Can I speculate in the discussion section?
Limited speculation is acceptable if clearly labeled. Use language such as "one possible explanation is," "it is plausible that," or "we speculate that." Speculation should be grounded in evidence or established theory, not unfounded conjecture. Most journals expect speculation to be brief and clearly distinguished from findings-based interpretation.
Should I discuss all results or only significant ones?
Discuss all results reported in the results section, including non-significant findings. Ignoring null results creates a biased discussion and is often flagged by reviewers. For non-significant results, offer explanations such as insufficient power, measurement limitations, or genuine absence of effect
How do I write limitations without undermining my study?
Present limitations as evidence of methodological awareness rather than admissions of failure. For each limitation, assess its likely impact and note any mitigating factors. For example: "The single-center design limits generalizability; however, the hospital's patient demographics closely match national averages, suggesting the findings are relevant beyond this specific site".
What should I not include in the discussion?
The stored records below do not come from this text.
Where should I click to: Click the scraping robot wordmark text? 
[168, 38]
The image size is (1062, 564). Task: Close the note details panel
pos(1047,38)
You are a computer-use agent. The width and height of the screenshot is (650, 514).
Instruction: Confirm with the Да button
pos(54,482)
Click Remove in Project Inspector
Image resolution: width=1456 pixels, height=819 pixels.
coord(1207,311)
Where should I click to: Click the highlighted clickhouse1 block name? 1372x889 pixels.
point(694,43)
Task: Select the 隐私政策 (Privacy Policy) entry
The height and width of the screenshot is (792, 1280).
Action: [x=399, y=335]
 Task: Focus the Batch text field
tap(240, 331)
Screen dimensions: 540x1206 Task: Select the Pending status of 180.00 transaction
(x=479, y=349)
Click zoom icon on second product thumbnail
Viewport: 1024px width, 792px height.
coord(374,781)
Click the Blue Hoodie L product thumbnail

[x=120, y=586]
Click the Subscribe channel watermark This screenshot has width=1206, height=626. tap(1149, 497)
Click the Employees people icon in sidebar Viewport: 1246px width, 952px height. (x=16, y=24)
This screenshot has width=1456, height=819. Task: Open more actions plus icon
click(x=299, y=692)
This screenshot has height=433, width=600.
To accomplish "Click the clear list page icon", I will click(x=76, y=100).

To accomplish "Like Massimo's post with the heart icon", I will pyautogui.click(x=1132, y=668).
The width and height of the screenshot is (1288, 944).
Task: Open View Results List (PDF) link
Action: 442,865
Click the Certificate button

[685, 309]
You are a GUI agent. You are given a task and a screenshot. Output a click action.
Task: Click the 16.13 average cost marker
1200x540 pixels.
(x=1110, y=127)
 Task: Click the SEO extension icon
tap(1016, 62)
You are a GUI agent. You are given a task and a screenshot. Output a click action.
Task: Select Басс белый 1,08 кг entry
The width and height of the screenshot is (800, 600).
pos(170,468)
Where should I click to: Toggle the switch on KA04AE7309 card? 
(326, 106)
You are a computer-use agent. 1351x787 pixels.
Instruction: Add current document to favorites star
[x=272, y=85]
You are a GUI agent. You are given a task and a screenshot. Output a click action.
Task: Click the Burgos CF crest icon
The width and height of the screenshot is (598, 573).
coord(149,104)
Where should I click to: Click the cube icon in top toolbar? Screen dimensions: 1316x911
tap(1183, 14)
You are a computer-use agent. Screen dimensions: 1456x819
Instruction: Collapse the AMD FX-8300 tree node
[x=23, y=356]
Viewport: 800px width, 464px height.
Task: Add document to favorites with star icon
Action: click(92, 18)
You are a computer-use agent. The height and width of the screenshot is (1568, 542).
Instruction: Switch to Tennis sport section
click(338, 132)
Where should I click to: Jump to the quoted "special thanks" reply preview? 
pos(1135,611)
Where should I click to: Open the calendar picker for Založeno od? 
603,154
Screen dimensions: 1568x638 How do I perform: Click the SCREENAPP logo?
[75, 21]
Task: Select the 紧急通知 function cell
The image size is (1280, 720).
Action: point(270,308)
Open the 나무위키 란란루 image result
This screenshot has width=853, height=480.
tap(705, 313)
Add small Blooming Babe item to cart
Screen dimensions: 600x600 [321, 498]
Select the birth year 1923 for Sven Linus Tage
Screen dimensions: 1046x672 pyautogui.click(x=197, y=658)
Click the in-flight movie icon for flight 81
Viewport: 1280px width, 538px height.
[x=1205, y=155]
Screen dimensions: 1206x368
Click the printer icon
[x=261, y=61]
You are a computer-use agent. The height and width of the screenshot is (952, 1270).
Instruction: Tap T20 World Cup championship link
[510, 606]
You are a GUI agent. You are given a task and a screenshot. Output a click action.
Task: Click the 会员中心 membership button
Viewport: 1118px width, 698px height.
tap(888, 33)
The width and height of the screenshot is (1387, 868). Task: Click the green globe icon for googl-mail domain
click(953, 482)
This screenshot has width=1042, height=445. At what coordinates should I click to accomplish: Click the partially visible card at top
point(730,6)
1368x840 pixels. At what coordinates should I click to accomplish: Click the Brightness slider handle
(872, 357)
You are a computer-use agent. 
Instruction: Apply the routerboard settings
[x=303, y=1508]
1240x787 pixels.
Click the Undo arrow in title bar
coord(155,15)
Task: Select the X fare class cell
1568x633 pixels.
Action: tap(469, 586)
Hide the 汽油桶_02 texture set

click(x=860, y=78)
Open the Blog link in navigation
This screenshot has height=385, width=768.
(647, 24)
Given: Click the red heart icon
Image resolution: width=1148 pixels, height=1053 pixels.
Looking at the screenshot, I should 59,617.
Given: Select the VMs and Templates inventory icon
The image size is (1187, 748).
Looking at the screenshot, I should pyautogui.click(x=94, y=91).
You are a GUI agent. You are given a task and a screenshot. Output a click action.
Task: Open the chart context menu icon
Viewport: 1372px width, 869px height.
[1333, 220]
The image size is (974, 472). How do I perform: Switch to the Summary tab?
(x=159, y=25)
Do not include new data, detailed methodology, extensive literature review, or results not reported in the results section. Do not make claims unsupported by the data (such as claiming causation from observational data). Do not use the discussion to promote your work; instead, let the interpretation speak for itself.
References
- Gangaraju, R. & Cushman, M. "How We Write a Manuscript Discussion." Research and Practice in Thrombosis and Haemostasis, 7(8), 102267, 2023.
- Teixeira da Silva, J. A. & Nazarovets, M. "Rejected Papers in Academic Publishing: Turning Negatives into Positives to Maximize Paper Acceptance." Learned Publishing, 2025.
- Menon, V., Varadharajan, N., Praharaj, S. K. & Ameen, S. "Why Do Manuscripts Get Rejected? A Content Analysis of Rejection Reports from the Indian Journal of Psychological Medicine." Indian Journal of Psychological Medicine, 44(1), 59-65, 2022.
- American Psychological Association. "Publication Manual of the American Psychological Association." 7th edition, 2020.
- Creswell, J. W. & Creswell, J. D. "Research Design: Qualitative, Quantitative, and Mixed Methods Approaches." 6th edition, Sage, 2023.